Woran muss im Tanzprojekt derzeit noch gearbeitet werden?
M. Zermeño: Die Akteure wissen jetzt, wie die Choreografie funktioniert. Als nächstes steht an, als Künstler den Inhalt der Choreografie zu übertragen. Das heißt, sich zu präsentieren und nicht nur mit Formen sondern mit Emotionen zu spielen. Mit Blick auf die Inszenierung bedeutet der nächste Schritt, den poetischen Raum zu kreieren, also zum Beispiel Technik, Beleuchtung und Bühne in Einklang mit der Aufführung zu bringen.
Was hat Sie am meisten überrascht, was zu Beginn Ihrer Arbeit so noch nicht zu erkennen war?
M. Zermeño: Es ist der kulturelle Aspekt, der diese Generation von Schülern auszeichnet. Für die Jugendlichen ist die Popkultur das, was sie prägt und geprägt hat, verstärkt durch die modernen Medien in allen Formen. Das ist auch völlig OK. Durch das Interesse, das über das Projekt auf andere Kulturformen gelenkt wird, können wir Neugier und Offenheit gegenüber Tanz und Musik aus anderen Epochen wecken. Dadurch bekommen wir nicht zuletzt vielleicht neue Künstler, zumindest jedoch neue Zuschauer.
Was macht die Qualität von ‚Die Schöpfung – Gemeinsam neu erleben‘ aus?
M. Zermeño: Es ist die Mischung aus Musik, Dramaturgie, Geschichte, Tanz und Bühnenaktion, aus Menschen und Kultur, ein Gesamtpaket, das alle Sinne betrifft.

- Aufgaben -
1 - Nennen Sie alles, was laut dem Interview zum Tanzprojekt mit der Aufführung in Einklang gebracht werden soll.
2 - Schreiben Sie aus dem Interview zum Tanzprojekt den Abschnitt zwischen „M. Zermeño: Es ist der“ und „alle Sinne betrifft.“ einschließlich ab.

- Datensatzauszug -

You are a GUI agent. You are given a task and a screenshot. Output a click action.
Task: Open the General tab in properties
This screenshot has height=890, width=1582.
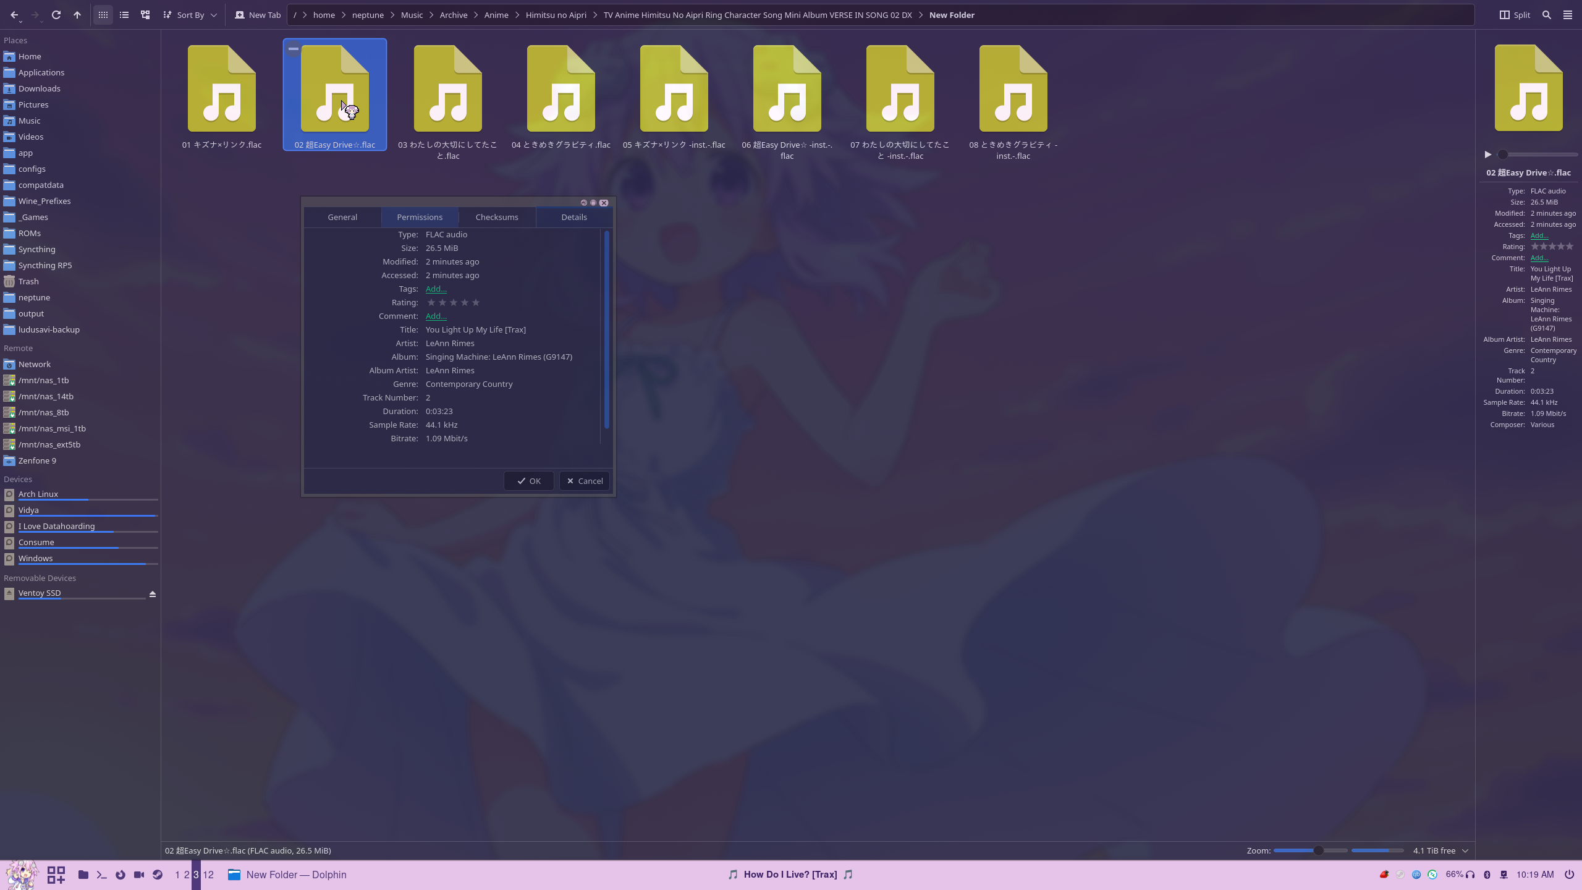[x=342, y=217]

- Lösungen pro Aufgabe -
1 - Technik, Beleuchtung, Bühne

2 -
M. Zermeño: Es ist der kulturelle Aspekt, der diese Generation von Schülern auszeichnet. Für die Jugendlichen ist die Popkultur das, was sie prägt und geprägt hat, verstärkt durch die modernen Medien in allen Formen. Das ist auch völlig OK. Durch das Interesse, das über das Projekt auf andere Kulturformen gelenkt wird, können wir Neugier und Offenheit gegenüber Tanz und Musik aus anderen Epochen wecken. Dadurch bekommen wir nicht zuletzt vielleicht neue Künstler, zumindest jedoch neue Zuschauer.
Was macht die Qualität von ‚Die Schöpfung – Gemeinsam neu erleben‘ aus?
M. Zermeño: Es ist die Mischung aus Musik, Dramaturgie, Geschichte, Tanz und Bühnenaktion, aus Menschen und Kultur, ein Gesamtpaket, das alle Sinne betrifft.